### [Stored items from a collection]
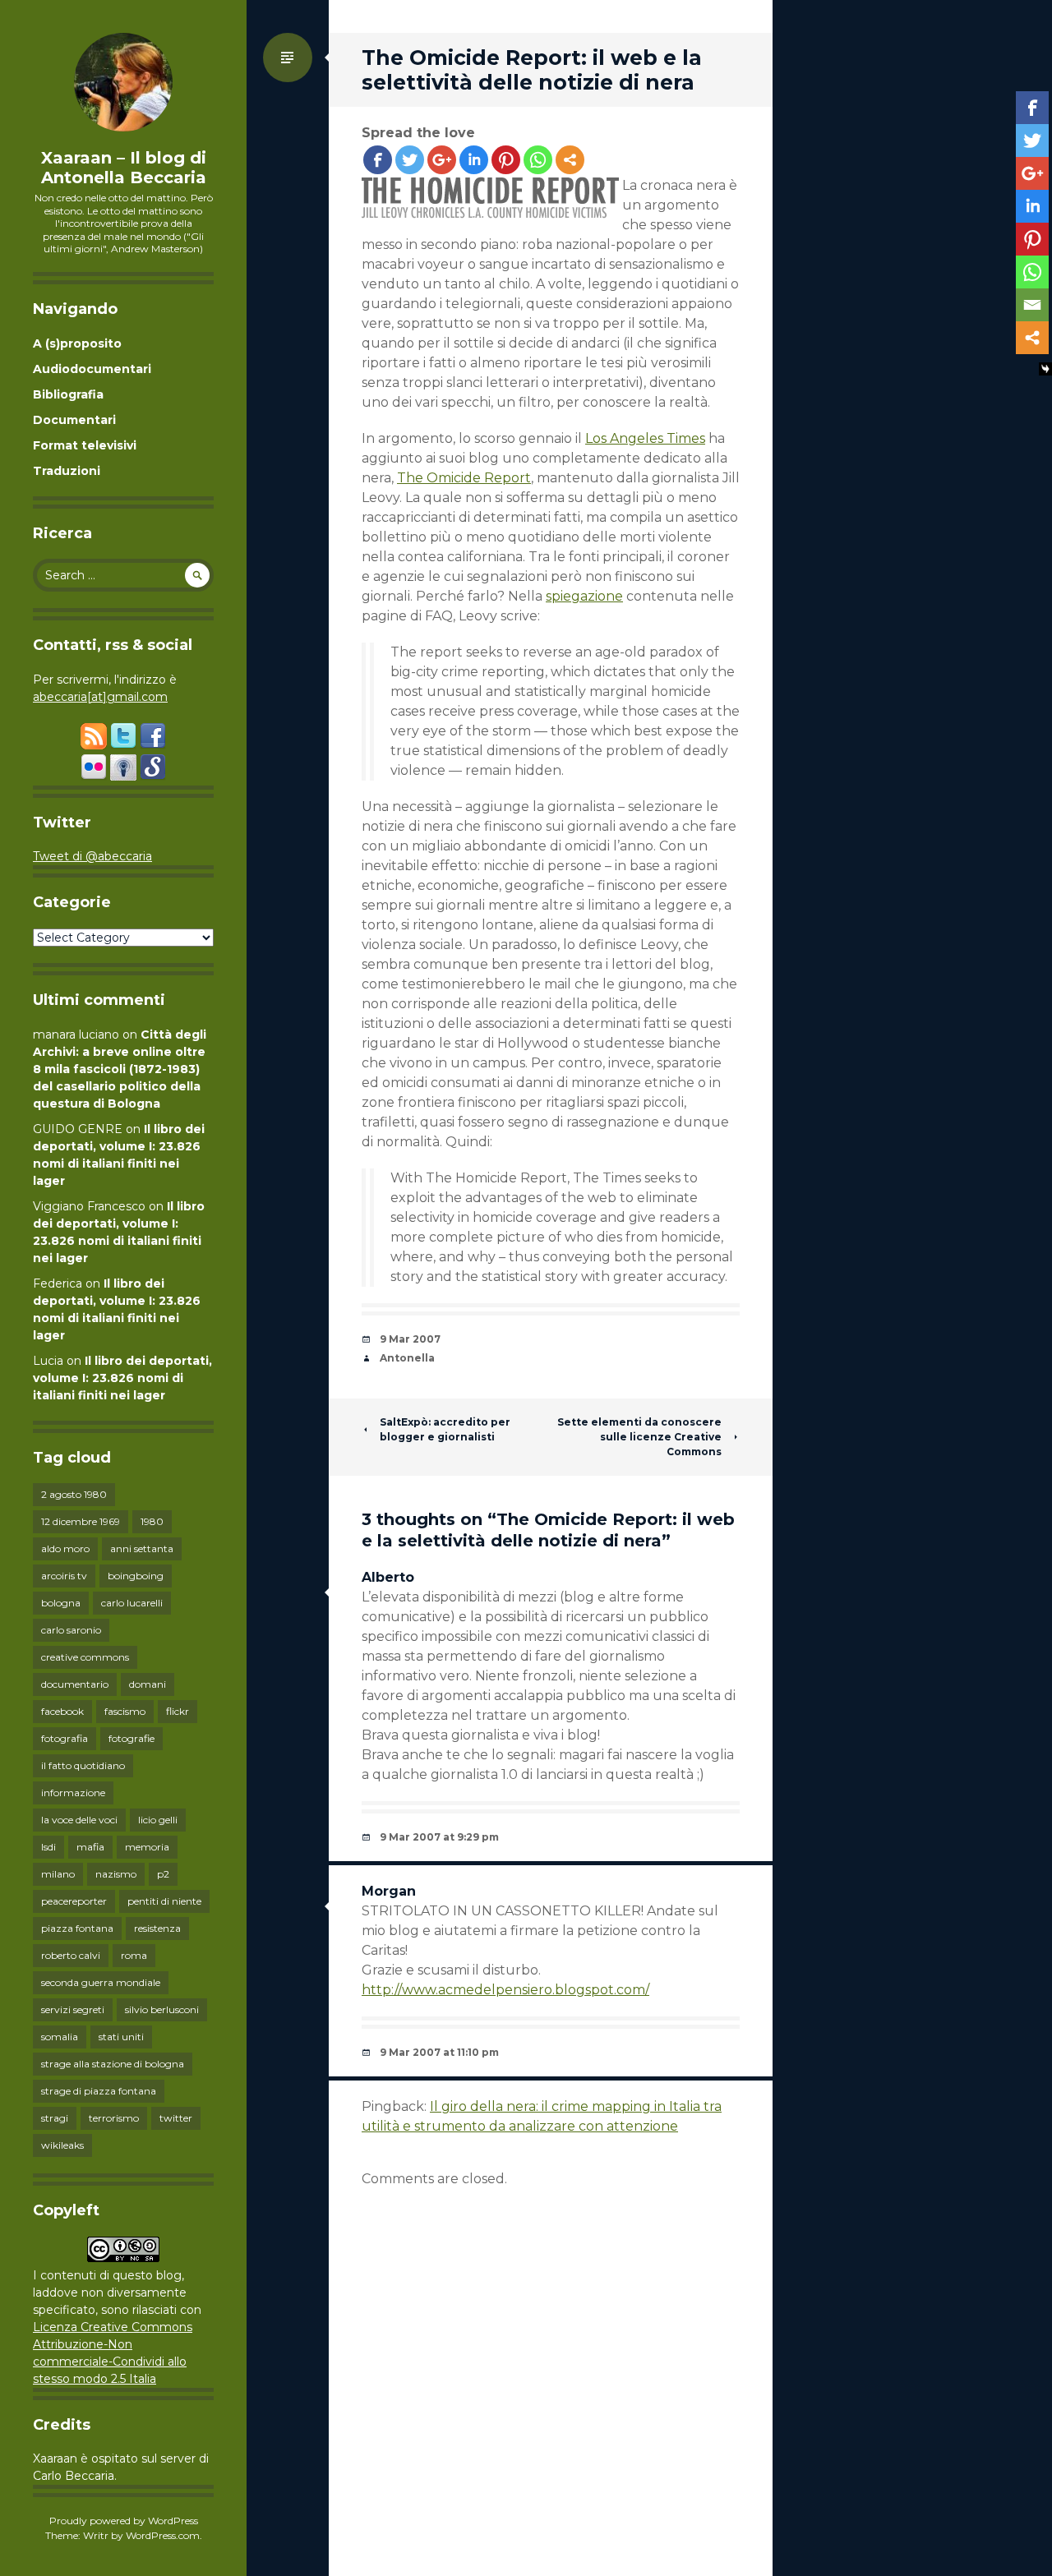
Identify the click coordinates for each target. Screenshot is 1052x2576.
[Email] (1032, 304)
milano (58, 1874)
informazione (73, 1792)
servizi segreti (72, 2009)
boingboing (136, 1575)
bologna (61, 1603)
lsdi (48, 1847)
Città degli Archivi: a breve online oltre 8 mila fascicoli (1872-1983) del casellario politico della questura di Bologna (119, 1069)
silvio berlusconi (162, 2009)
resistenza (157, 1928)
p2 (163, 1874)
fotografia (64, 1738)
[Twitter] (409, 159)
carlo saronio (71, 1630)
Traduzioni (66, 470)
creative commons (85, 1657)
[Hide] (1045, 369)
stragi (54, 2118)
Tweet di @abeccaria (92, 856)
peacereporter (74, 1901)
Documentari (74, 419)
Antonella (407, 1358)
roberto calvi (70, 1955)
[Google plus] (441, 159)
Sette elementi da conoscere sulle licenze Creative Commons (639, 1437)
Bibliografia (68, 394)
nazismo (115, 1874)
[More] (570, 159)
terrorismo (114, 2118)
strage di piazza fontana (98, 2091)
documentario (74, 1684)
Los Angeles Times (645, 438)
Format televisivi (84, 445)
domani (147, 1684)
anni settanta (141, 1548)
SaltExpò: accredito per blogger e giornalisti (445, 1429)
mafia (90, 1847)
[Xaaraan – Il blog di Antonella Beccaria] (123, 82)
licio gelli (158, 1819)
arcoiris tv (64, 1575)
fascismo (124, 1711)
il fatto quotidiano (83, 1765)
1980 (152, 1521)
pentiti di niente (164, 1901)
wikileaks (62, 2145)
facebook (62, 1711)
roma (134, 1955)
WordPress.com (163, 2535)
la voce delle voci (79, 1819)
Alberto (388, 1577)
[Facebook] (377, 159)
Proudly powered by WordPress (123, 2520)
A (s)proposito (77, 343)
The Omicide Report (464, 478)
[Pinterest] (505, 159)
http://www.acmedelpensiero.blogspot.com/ (505, 1990)
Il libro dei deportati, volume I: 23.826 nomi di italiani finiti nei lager (122, 1378)
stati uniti (121, 2036)
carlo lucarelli (132, 1603)
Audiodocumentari (92, 369)
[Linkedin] (473, 159)
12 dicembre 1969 (80, 1521)
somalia (59, 2036)
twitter (175, 2118)
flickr (177, 1711)
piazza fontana (77, 1928)
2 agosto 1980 (74, 1494)
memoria (147, 1847)
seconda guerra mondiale (100, 1982)
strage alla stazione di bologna (112, 2064)
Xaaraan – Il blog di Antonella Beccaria (123, 167)
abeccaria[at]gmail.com (100, 696)
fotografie (131, 1738)
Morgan (389, 1891)
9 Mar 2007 (410, 1339)
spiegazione (584, 596)
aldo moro (65, 1548)
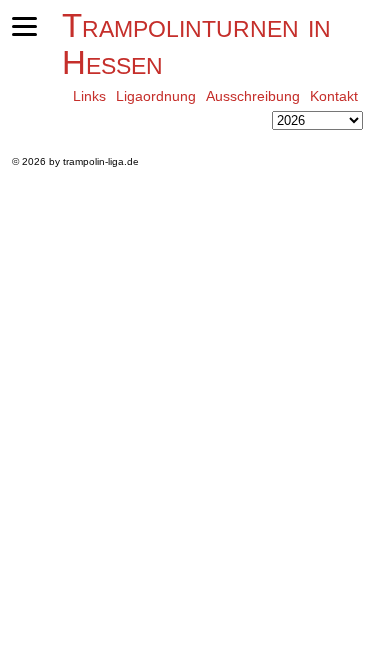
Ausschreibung (253, 96)
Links (89, 96)
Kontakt (334, 96)
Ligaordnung (156, 96)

### [Assignment]
With the pictures removed, copy the data above word for word.

### [Written solution]
Identify the click coordinates for each target. Screenshot is 1052x2576.
[Email] (1032, 304)
milano (58, 1874)
informazione (73, 1792)
servizi segreti (72, 2009)
boingboing (136, 1575)
bologna (61, 1603)
lsdi (48, 1847)
Città degli Archivi: a breve online oltre 8 mila fascicoli (1872-1983) del casellario politico della questura di Bologna (119, 1069)
silvio berlusconi (162, 2009)
resistenza (157, 1928)
p2 (163, 1874)
fotografia (64, 1738)
[Twitter] (409, 159)
carlo saronio (71, 1630)
Traduzioni (66, 470)
creative commons (85, 1657)
[Hide] (1045, 369)
stragi (54, 2118)
Tweet di @abeccaria (92, 856)
peacereporter (74, 1901)
Documentari (74, 419)
Antonella (407, 1358)
roberto calvi (70, 1955)
[Google plus] (441, 159)
Sette elementi da conoscere sulle licenze Creative Commons (639, 1437)
Bibliografia (68, 394)
nazismo (115, 1874)
[More] (570, 159)
terrorismo (114, 2118)
strage di piazza fontana (98, 2091)
documentario (74, 1684)
Los Angeles Times (645, 438)
Format televisivi (84, 445)
domani (147, 1684)
anni settanta (141, 1548)
SaltExpò: accredito per blogger e giornalisti (445, 1429)
mafia (90, 1847)
[Xaaraan – Il blog di Antonella Beccaria] (123, 82)
licio gelli (158, 1819)
arcoiris tv (64, 1575)
fascismo (124, 1711)
il fatto quotidiano (83, 1765)
1980 (152, 1521)
pentiti di niente (164, 1901)
wikileaks (62, 2145)
facebook (62, 1711)
roma (134, 1955)
WordPress.com (163, 2535)
la voce delle voci (79, 1819)
Alberto (388, 1577)
[Facebook] (377, 159)
Proudly powered by WordPress (123, 2520)
A (s)proposito (77, 343)
The Omicide Report (464, 478)
[Pinterest] (505, 159)
http://www.acmedelpensiero.blogspot.com/ (505, 1990)
Il libro dei deportati, volume I: 23.826 nomi di italiani finiti nei lager (122, 1378)
stati uniti (121, 2036)
carlo lucarelli (132, 1603)
Audiodocumentari (92, 369)
[Linkedin] (473, 159)
12 dicembre 1969 (80, 1521)
somalia (59, 2036)
twitter (175, 2118)
flickr (177, 1711)
piazza fontana (77, 1928)
2 agosto 1980 (74, 1494)
memoria (147, 1847)
seconda guerra mondiale (100, 1982)
strage alla stazione di bologna (112, 2064)
Xaaraan – Il blog di Antonella Beccaria (123, 167)
abeccaria[at]gmail.com (100, 696)
fotografie (131, 1738)
Morgan (389, 1891)
9 Mar 2007 (410, 1339)
spiegazione (584, 596)
aldo moro (65, 1548)
Ausschreibung (253, 96)
Links (89, 96)
Kontakt (334, 96)
Ligaordnung (156, 96)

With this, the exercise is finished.